_WHAT IS BEING ASKED_
If a line appears in the data below, it must appear in your answer exactly as given.

====

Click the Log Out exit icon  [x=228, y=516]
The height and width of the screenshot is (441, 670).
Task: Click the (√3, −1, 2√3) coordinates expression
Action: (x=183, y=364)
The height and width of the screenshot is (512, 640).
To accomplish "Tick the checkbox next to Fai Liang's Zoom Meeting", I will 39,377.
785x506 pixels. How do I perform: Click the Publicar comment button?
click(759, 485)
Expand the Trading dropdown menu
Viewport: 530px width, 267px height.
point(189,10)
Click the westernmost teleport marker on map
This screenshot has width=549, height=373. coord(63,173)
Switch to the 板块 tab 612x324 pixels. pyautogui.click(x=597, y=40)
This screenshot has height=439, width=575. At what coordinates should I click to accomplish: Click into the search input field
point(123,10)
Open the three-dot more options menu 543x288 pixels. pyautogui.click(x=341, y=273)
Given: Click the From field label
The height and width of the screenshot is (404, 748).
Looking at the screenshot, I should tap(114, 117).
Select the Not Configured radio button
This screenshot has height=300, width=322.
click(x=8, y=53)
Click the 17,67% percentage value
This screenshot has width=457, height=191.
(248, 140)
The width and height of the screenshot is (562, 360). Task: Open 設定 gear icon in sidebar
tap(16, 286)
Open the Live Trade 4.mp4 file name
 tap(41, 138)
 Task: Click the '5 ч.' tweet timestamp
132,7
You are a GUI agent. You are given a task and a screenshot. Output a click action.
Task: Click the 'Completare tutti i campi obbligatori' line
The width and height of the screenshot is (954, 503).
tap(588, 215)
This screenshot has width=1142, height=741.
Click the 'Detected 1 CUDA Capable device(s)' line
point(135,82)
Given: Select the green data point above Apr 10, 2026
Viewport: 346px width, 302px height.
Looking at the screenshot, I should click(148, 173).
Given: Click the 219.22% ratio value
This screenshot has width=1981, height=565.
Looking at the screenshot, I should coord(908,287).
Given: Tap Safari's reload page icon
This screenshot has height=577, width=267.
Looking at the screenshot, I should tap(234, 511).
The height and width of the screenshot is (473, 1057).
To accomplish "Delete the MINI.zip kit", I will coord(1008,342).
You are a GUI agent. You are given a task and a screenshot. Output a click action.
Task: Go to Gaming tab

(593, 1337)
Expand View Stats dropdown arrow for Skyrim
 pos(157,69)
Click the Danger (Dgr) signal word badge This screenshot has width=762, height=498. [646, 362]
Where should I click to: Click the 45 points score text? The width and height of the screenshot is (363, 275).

====

_EXERCISE RESULT_
Click the Log Out exit icon  [x=228, y=516]
The height and width of the screenshot is (441, 670).
Task: Click the (√3, −1, 2√3) coordinates expression
Action: (x=183, y=364)
The height and width of the screenshot is (512, 640).
To accomplish "Tick the checkbox next to Fai Liang's Zoom Meeting", I will 39,377.
785x506 pixels. How do I perform: Click the Publicar comment button?
click(759, 485)
Expand the Trading dropdown menu
Viewport: 530px width, 267px height.
point(189,10)
Click the westernmost teleport marker on map
This screenshot has width=549, height=373. coord(63,173)
Switch to the 板块 tab 612x324 pixels. pyautogui.click(x=597, y=40)
This screenshot has height=439, width=575. At what coordinates should I click to accomplish: Click into the search input field
point(123,10)
Open the three-dot more options menu 543x288 pixels. pyautogui.click(x=341, y=273)
Given: Click the From field label
The height and width of the screenshot is (404, 748).
Looking at the screenshot, I should tap(114, 117).
Select the Not Configured radio button
This screenshot has height=300, width=322.
click(x=8, y=53)
Click the 17,67% percentage value
This screenshot has width=457, height=191.
(248, 140)
The width and height of the screenshot is (562, 360). Task: Open 設定 gear icon in sidebar
tap(16, 286)
Open the Live Trade 4.mp4 file name
 tap(41, 138)
 Task: Click the '5 ч.' tweet timestamp
132,7
You are a GUI agent. You are given a task and a screenshot. Output a click action.
Task: Click the 'Completare tutti i campi obbligatori' line
The width and height of the screenshot is (954, 503).
tap(588, 215)
This screenshot has width=1142, height=741.
Click the 'Detected 1 CUDA Capable device(s)' line
point(135,82)
Given: Select the green data point above Apr 10, 2026
Viewport: 346px width, 302px height.
Looking at the screenshot, I should click(148, 173).
Given: Click the 219.22% ratio value
This screenshot has width=1981, height=565.
Looking at the screenshot, I should coord(908,287).
Given: Tap Safari's reload page icon
This screenshot has height=577, width=267.
Looking at the screenshot, I should tap(234, 511).
The height and width of the screenshot is (473, 1057).
To accomplish "Delete the MINI.zip kit", I will coord(1008,342).
You are a GUI agent. You are given a task and a screenshot. Output a click action.
Task: Go to Gaming tab

(593, 1337)
Expand View Stats dropdown arrow for Skyrim
 pos(157,69)
Click the Danger (Dgr) signal word badge This screenshot has width=762, height=498. [646, 362]
Where should I click to: Click the 45 points score text? The width and height of the screenshot is (363, 275).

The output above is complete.